Daniel puede pasar en el local seis horas por la mañana y cuatro por la tarde y no sentir que es una obligación. Además, se inspira y le relaja para enfrentarse a sus clases con los chavales. «¿Vosotros tenéis alguna pasión? Ésta es la mía», se justifica como disculpándose por haber encontrado su piedra angular.
La música es una de las mejores herramientas para investigar científicamente el cerebro, pero también para conseguir llegar donde nadie puede. Por eso Chiprian le da tanta importancia a la asignatura que imparte en el centro de menores donde trabaja. «Los chavales no hablan contigo, pero a través de la musicoterapia consigo sacarles cosas que de otra manera no podría. Es algo increíble, creo que la música debería estar en todas las casas».
Ocho años afinando dan para alguna que otra anécdota. Recuerda el vértigo que le dio encontrar un periódico de 1850 en el interior de un piano francés o el susto que se llevó al encontrar una pistola. «Me llamó un chico porque había adquirido un piano de anticuario de 95 años y quería que me acercara a su casa para echarle un ojo. Comencé a abrirlo por abajo y al hacerlo me encontré un arma vieja, como de la Guerra Civil. Los dos nos quedamos sorprendidos, pero el propietario, que casualmente era Policía, me dijo que no me preocupara, que él se deshacía de ella», narra.
Su deseo es llegar a afinar los pianos del Palacio de Festivales, como ya hizo en una ocasión en el Ateneo con un Bösendorfer, «que debió costar en su día unos 120.000 euros», señala.
Su mano izquierda se posa sobre las teclas de marfil del Érard como si fuera el tronco de un árbol y la derecha mueve las hojas con libertad. Está interpretando 'El último adiós', una de sus obras.

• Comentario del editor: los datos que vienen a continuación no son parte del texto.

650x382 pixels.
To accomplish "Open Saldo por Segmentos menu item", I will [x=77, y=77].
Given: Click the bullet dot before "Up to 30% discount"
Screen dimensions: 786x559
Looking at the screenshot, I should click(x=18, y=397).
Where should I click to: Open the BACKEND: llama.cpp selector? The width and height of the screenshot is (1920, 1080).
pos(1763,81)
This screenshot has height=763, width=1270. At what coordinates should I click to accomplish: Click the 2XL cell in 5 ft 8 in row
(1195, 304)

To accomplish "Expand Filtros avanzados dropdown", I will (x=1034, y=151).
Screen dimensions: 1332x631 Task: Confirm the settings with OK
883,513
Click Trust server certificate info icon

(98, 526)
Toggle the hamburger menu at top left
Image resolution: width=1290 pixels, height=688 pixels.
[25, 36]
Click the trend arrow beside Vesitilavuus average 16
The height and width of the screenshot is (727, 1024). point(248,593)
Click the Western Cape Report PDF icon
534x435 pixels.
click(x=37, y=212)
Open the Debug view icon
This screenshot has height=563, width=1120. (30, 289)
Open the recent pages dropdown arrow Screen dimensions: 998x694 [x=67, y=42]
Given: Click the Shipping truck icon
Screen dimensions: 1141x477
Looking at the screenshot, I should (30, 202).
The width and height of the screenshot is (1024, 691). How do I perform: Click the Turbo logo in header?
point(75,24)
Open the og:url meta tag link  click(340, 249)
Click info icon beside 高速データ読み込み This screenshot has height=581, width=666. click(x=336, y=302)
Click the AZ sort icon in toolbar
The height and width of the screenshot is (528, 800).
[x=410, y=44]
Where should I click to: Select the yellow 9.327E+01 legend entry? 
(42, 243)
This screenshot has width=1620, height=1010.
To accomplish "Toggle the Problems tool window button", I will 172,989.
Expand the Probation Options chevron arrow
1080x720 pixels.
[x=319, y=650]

Su envidiable sensibilidad le ha llevado también a componer, a tocar la guitarra y a escribir poemas editados en el libro 'La luz de mi noviembre'. «Perdonad, soy un friki de esto», se disculpa por abstraerse unos minutos en la sonoridad del que es ya su piano «favorito». Aún tiene que quitarle la polilla, pero a eso le ayuda su padre. «Es el que entiende de tratar las maderas», puntualiza.
«Una última cosa», dice antes de despedirse. «Gracias. Me emociona que un rumano salga en la sección de cultura del periódico y no en la de sucesos. Gracias, de verdad».